The groupby function in Pandas is a powerful and versatile tool in Python. Using this method, we may split our data, apply different operations to different subsets, and then merge the final results. This may be used to process enormous amounts of data for various computations.

This tutorial will cover splitting, grouping, and selecting data from Pandas groupby. By the end, you will have a solid knowledge of Pandas groupby. You can easily apply this method to your dataset and save it as CSV and Excel files.

As part of this tutorial, we will use a CSV file with not so much data for training purposes. You can download this file later and practice on your own.

Sample Data We’ll Be Using

Our dataset csv file (AQ.csv) contains the following data:

Country,Air Quality Index,Year,Status,Continent
Bangladesh,173,2021,Poor,South Asia
Chad,147,2021,Poor,Africa
Pakistan,131,2021,Poor,South Asia
Tajikistan,116,2021,Poor,Central Asia
Mongolia,107,2021,Poor,Asia
Uganda,99,2021,Moderate,Africa
United Arab Emirates,95,2021,Moderate,Asia
Uzbekistan,90,2021,Moderate,Central Asia
India,88,2021,Moderate,South Asia
Kyrgyzstan,61,2021,Moderate,Central Asia

Now let’s open our example CSV file and see our data using the Pandas read_csv function.
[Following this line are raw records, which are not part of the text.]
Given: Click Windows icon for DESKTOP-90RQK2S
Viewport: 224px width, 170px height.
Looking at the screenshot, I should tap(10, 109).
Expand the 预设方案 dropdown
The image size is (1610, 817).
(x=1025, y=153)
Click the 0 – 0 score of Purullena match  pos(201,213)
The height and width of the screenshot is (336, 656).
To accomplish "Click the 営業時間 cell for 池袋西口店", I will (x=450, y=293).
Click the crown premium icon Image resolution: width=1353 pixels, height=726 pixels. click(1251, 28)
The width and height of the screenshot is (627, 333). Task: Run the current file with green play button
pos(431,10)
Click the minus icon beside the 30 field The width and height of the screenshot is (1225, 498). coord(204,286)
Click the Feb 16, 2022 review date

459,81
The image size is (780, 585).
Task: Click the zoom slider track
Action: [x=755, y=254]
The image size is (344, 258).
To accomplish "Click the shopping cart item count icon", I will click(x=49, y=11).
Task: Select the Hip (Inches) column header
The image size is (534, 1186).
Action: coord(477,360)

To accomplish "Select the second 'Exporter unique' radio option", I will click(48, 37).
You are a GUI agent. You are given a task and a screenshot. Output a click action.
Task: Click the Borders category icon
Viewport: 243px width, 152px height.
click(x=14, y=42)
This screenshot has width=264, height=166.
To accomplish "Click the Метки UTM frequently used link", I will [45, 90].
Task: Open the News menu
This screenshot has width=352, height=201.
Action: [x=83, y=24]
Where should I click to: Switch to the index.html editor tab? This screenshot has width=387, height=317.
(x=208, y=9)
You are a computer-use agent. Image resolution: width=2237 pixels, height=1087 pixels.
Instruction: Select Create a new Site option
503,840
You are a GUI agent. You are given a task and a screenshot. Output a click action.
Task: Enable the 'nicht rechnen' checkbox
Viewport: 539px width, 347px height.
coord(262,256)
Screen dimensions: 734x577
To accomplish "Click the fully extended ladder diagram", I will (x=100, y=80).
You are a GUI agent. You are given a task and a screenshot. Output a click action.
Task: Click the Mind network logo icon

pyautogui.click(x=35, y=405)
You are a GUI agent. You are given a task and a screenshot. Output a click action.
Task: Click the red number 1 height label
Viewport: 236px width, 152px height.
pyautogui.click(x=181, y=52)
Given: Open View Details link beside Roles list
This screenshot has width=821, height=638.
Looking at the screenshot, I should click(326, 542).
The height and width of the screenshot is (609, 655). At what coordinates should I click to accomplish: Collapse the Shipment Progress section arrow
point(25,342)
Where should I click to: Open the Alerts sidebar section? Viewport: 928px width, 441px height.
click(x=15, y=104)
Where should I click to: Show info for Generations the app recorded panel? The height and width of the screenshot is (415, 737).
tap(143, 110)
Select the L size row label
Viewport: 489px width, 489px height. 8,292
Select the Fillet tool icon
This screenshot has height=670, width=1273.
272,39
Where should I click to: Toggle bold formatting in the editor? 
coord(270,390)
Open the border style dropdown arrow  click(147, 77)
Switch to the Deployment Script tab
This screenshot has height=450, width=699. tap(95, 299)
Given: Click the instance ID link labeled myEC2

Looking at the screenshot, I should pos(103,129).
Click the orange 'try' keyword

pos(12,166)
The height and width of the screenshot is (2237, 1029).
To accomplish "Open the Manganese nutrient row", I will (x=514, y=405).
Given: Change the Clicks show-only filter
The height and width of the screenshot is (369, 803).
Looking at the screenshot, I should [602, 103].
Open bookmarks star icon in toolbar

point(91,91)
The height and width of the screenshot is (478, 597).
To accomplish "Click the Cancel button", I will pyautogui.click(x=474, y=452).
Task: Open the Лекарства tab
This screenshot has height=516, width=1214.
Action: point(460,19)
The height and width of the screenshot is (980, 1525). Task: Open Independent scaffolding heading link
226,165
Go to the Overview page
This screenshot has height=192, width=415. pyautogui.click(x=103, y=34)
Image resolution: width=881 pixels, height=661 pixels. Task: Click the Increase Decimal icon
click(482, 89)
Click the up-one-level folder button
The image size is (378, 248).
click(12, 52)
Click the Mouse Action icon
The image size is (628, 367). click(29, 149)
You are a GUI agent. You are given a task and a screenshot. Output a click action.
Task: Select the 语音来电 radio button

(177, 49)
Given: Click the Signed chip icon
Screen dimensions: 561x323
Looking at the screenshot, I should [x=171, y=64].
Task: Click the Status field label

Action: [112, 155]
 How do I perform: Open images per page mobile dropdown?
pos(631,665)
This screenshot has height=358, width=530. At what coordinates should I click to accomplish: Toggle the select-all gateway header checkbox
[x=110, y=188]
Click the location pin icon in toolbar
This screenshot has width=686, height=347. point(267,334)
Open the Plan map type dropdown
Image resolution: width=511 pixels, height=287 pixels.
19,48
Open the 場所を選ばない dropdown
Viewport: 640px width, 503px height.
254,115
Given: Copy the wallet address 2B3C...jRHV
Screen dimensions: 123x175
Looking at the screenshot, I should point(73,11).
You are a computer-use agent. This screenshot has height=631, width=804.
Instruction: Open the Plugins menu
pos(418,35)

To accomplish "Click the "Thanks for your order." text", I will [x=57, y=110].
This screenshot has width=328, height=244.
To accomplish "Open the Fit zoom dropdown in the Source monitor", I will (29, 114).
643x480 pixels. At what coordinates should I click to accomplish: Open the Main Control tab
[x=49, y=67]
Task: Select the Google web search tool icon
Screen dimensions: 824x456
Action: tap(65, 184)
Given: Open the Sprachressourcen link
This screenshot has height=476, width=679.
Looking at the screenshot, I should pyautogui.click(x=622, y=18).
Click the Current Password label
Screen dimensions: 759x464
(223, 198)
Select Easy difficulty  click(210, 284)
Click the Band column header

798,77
Let’s use the Pandas read_csv function to look at our sample CSV file and its contents.

# importing pandas
import pandas as pd

# openning our csv file
df = pd.read_csv("AQ.csv")

# showing the content of our CSV file
df

Output:

![Table

Description automatically generated](https://lh5.googleusercontent.com/Yz_G_OM2Rz9P7lHSPdmlol4fA4V2lW6otWmBBYzxx6lhXtWajbMuszs6kcfNyF9grlVHudEm2oZNXRSvwnuEgF-3lZF8LhU_AxwMGVny-hVvCay3a68nWrRVSx0vf7Cn5a7JytoKTlmmJ6MDmjKu3-fmVqGwpIZjpnb8PPtfxeWeT5TyapaTS8ND0Q)

Splitting Data into Groups Using Pandas Groupby

In the result above, we can see that we have at least three categories by which we can group our data: “Year”, “Status” and “Continent”. To group our data by, for instance, the continent, we can type df.groupby('Continent') given that your DataFrame is called “df” and that the column is called “Continent”.

We are going to use the groupby method to group a DataFrame based on one, two, three, or more columns.

Creating a Group Based on One Column

Now let’s start with the simplest example – grouping data by one column.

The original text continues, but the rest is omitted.